1972 in baseball1972 in Puerto RicoAviation accidents and incidents in the United States in 1972Airliner accidents and incidents caused by mechanical failureNational Register of Historic Places in Puerto RicoRoberto Clemente
4 min read

Roberto Clemente's last act was the same thing that defined his life: insisting on doing something himself because he did not trust anyone else to do it right. On December 31, 1972, the Pittsburgh Pirates star boarded a battered DC-7 cargo plane loaded with relief supplies for Nicaragua, where a devastating earthquake had killed approximately 5,000 people eight days earlier. He had already sent three planes and a ship. Reports reached him that the Nicaraguan military was seizing the aid. Clemente decided to go in person, convinced that his fame would protect him and ensure the supplies reached the people who needed them. The plane never made it out of Puerto Rican waters.

Three Thousand Hits

Clemente was 38 years old and one of the greatest baseball players who ever lived. He had won two World Series championships with the Pittsburgh Pirates. On September 30, 1972, in his final at-bat of the regular season, he became only the 11th player in Major League Baseball history to collect 3,000 hits. In October, he traveled to Managua to coach the Puerto Rico national baseball team at the 1972 Amateur World Series. He was there when the 6.3-magnitude earthquake struck on December 23, and he threw himself into relief work, using his own money and his public visibility to organize aid shipments. Local television host Luis Vigoreaux helped convince him to deepen his involvement. When Clemente learned that relief supplies were being diverted, he chartered a fourth plane, determined to confront the situation personally.

A Plane That Should Not Have Flown

The aircraft was a Douglas DC-7CF, a 1957 freighter conversion leased for $4,000 from American Air Express Leasing Company, owned by a 27-year-old Puerto Rican named Arthur S. Rivera. What Clemente did not know was that the plane had suffered a taxiway accident just 29 days earlier, damaging the propeller blades on engines No. 2 and No. 3 and the engine cooler scoop on No. 3. The standard procedure after a sudden engine stoppage is to disassemble the engine and inspect its parts for cracks using magnetic particle inspection. This was not done. Rivera pressed his mechanics to keep the engines in service. An FAA inspector checked the propeller shaft tolerances and found them within limits, though a later report suggested he had merely witnessed the inspection rather than conducting it. The DC-7 was powered by Wright R-3350 engines, a design with a troubled history of overheating and detonation problems dating back to their rushed wartime production.

Nine Twenty-Three

The flight had already been aborted once that evening for mechanical problems. On the dark, moonless night of December 31, after additional work on the engines, Captain Jerry Hill taxied to runway 7 at Isla Verde International Airport. The weather had cleared: 10-mile visibility, only scattered clouds. At 9:20 p.m., the plane was cleared for takeoff. It used an exceptionally long takeoff roll and gained very little altitude.

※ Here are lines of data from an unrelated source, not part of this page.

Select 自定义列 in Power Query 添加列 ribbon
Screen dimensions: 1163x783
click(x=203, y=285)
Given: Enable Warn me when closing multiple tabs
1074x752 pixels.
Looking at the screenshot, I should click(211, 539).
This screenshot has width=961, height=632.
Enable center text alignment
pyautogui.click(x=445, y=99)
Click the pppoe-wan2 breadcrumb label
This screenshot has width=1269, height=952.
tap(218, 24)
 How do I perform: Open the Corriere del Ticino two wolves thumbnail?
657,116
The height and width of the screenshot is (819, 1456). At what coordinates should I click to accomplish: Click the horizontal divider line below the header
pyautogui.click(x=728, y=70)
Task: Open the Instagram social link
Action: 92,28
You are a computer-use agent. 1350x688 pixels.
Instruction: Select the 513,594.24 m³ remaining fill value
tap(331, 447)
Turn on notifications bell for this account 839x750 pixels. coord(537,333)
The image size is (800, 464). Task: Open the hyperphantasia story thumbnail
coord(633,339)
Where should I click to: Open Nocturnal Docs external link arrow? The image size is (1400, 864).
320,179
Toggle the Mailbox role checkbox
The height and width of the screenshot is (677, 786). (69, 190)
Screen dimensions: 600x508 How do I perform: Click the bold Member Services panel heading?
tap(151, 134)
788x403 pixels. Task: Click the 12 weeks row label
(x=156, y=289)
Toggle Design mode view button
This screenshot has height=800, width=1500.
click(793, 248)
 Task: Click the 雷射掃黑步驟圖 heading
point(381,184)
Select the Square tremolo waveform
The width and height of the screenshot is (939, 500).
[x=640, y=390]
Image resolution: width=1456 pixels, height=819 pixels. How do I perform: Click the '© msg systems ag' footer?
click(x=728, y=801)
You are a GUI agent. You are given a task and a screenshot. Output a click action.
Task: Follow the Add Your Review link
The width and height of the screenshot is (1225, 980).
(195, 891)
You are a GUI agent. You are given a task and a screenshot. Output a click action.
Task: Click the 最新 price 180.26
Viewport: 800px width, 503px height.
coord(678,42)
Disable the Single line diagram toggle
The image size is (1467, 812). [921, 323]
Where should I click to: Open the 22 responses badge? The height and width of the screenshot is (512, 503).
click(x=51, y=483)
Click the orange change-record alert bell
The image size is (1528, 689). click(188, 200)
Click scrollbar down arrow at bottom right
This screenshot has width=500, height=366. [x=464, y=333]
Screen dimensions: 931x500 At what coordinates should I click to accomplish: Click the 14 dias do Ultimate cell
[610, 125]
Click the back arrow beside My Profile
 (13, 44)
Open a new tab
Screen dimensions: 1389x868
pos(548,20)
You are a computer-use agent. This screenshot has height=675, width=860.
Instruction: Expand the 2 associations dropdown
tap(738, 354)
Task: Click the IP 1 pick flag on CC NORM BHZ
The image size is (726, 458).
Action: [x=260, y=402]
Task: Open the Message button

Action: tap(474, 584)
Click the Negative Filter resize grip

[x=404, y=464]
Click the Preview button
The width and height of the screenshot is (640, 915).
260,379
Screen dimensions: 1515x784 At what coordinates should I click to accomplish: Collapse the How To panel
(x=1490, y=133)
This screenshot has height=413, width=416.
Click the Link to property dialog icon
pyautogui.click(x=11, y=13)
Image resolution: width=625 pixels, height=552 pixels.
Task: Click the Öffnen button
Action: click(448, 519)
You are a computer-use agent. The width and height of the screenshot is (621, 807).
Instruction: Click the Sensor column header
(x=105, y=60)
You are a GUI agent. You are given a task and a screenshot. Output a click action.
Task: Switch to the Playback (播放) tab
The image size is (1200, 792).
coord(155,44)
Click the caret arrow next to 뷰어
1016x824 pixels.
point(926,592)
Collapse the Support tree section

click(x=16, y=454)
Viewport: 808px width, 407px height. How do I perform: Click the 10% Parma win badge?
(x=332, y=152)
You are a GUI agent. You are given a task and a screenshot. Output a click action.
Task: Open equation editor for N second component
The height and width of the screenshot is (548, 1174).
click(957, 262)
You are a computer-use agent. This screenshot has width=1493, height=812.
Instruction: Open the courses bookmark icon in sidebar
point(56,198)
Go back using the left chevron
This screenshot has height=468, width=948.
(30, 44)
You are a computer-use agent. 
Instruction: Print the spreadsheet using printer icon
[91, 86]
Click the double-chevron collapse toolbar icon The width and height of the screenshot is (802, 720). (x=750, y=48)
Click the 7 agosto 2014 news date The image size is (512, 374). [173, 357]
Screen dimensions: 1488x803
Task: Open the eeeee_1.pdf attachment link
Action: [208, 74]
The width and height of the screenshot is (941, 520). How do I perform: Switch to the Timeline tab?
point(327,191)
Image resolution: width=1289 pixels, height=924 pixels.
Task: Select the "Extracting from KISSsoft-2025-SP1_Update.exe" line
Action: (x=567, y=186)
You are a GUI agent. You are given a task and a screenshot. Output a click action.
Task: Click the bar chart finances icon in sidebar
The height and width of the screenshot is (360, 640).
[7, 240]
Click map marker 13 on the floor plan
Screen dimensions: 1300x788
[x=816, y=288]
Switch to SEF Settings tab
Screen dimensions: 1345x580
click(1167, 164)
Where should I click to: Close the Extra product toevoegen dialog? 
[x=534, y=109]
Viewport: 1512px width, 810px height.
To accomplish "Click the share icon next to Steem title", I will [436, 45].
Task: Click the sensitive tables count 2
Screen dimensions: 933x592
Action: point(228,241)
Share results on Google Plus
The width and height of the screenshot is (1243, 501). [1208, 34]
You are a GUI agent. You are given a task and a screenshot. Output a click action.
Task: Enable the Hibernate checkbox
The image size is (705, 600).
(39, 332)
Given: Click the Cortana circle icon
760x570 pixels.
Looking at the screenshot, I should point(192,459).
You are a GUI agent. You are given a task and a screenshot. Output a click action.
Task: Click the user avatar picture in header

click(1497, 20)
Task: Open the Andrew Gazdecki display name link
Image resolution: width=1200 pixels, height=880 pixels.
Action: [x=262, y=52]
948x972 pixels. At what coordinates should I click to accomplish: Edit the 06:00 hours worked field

Hill began a left turn to the north. At 9:23 p.m., the San Juan tower received a single transmission: "N500AE coming back around." Moments later, engine No. 2 failed catastrophically, and engine No. 3 likely lost power as well. These two engines, closest to the fuselage, contained the hydraulic pumps. Without them, the pilot would have been forced to rely on a manual backup control system while attempting to ditch into the ocean on a night with no moonlight and no visible horizon. The plane descended into the Atlantic approximately 1.5 miles offshore.

What the Ocean Gave Back

Recovery efforts began immediately. By 11 p.m., radio and television stations across Puerto Rico were broadcasting news of the crash, and crowds gathered at Pinones Beach to help search. Of the five people on board, only Captain Hill's body was recovered. The wreckage was not located until January 4, 1973, scattered across approximately four acres of ocean floor. Both wings had separated from the fuselage. The cockpit was destroyed. All four engines were accounted for, but none remained attached to the wings. The NTSB attributed the crash to engine damage from the earlier taxiway accident that was never properly repaired, compounded by lean detonation, excessive engine wear, an uncertified co-pilot, an uncertified flight engineer, and overloading. The crash site was listed on the National Register of Historic Places in 2022. It is, so far as such designations go, a memorial to five people who died trying to help strangers and to the cascade of maintenance failures, cost-cutting, and inadequate oversight that put them on a plane unfit to fly.

From the Air

The crash site is approximately 1.5 miles offshore from Pinones, east of San Juan, at approximately 18.46N, 65.96W. The plane departed from what is now Luis Munoz Marin International Airport (TJSJ/SJU), which is the nearest major airport. The Pinones coastline and adjacent state forest are visible landmarks from the air. The crash occurred on the 040-degree radial from the western end of Runway 25. Best approached from the north at 1,000-2,000 feet AGL to see the coastline and reef structure where the wreckage lies.